Start of Block

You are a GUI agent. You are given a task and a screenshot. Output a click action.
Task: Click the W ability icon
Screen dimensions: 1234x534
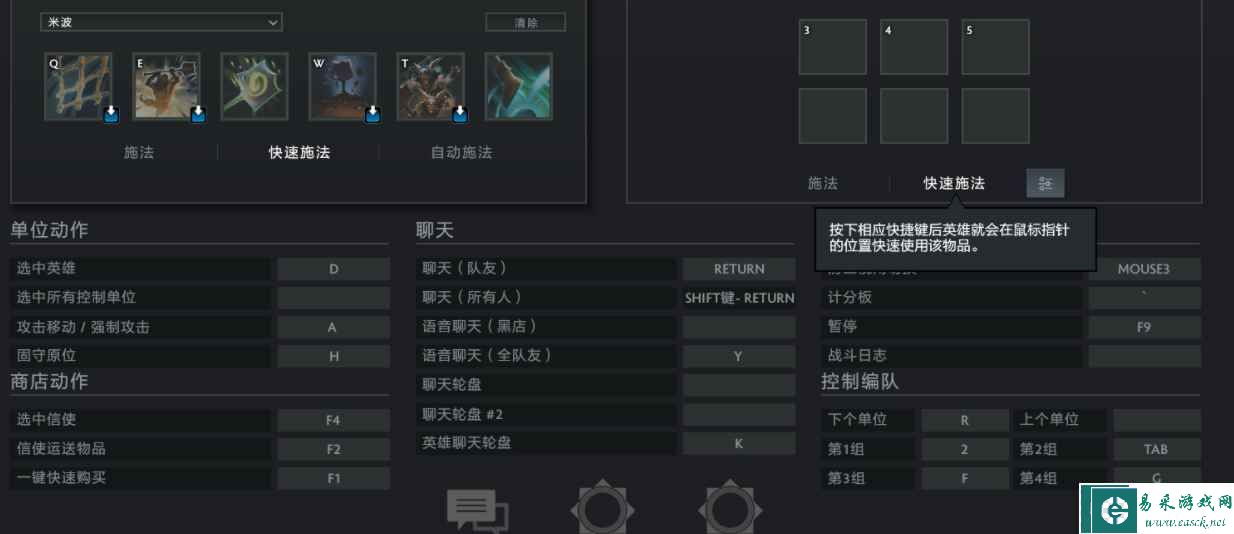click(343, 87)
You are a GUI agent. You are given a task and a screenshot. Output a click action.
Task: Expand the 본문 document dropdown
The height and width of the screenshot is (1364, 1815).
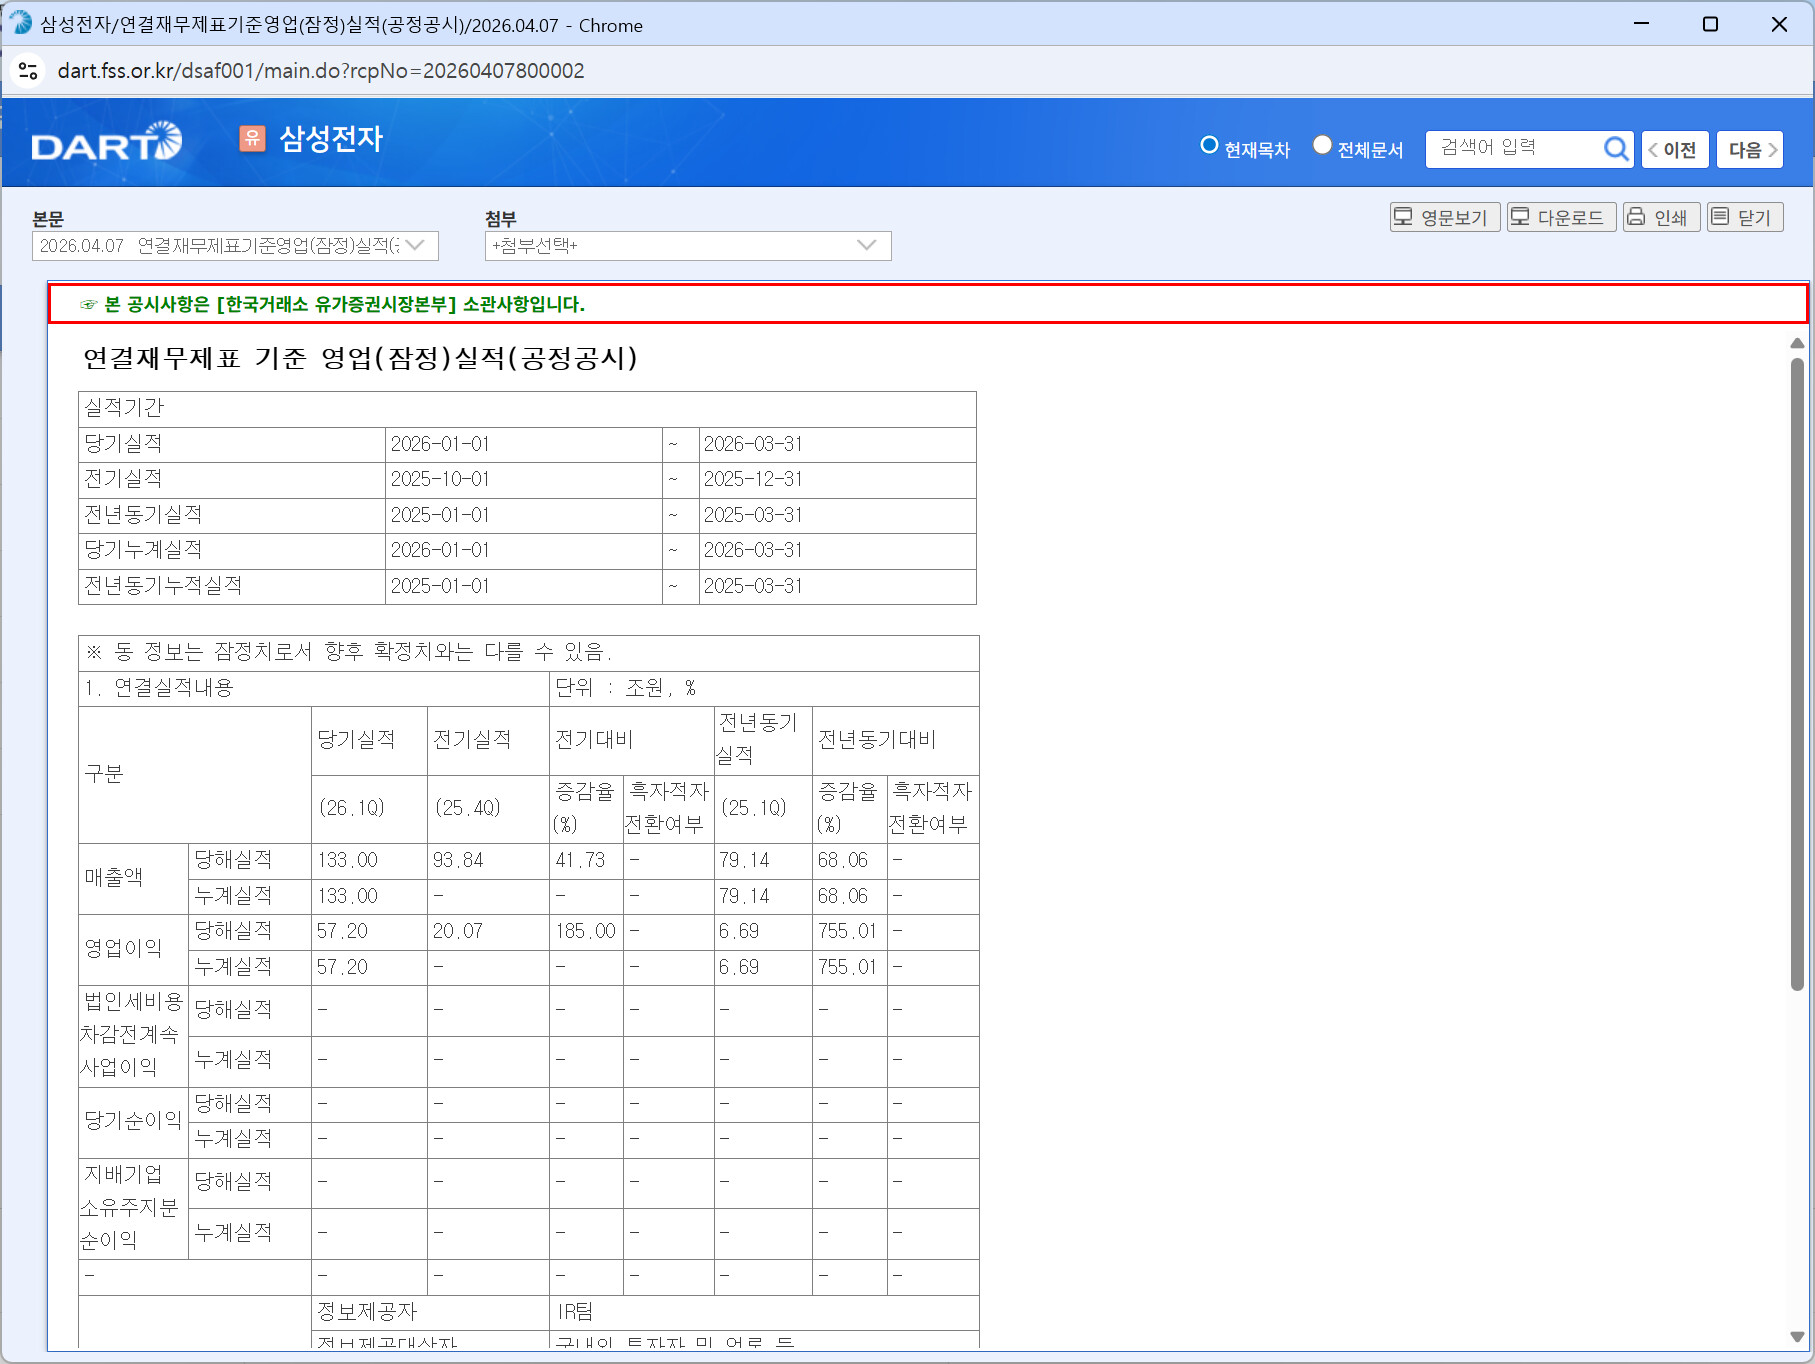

End of Block

Print the material again, unchanged, without its pictures.

You are a GUI agent. You are given a task and a screenshot. Output a click action.
Task: Click the W ability icon
Screen dimensions: 1234x534
click(343, 87)
You are a GUI agent. You are given a task and a screenshot. Output a click action.
Task: Expand the 본문 document dropdown
The height and width of the screenshot is (1364, 1815).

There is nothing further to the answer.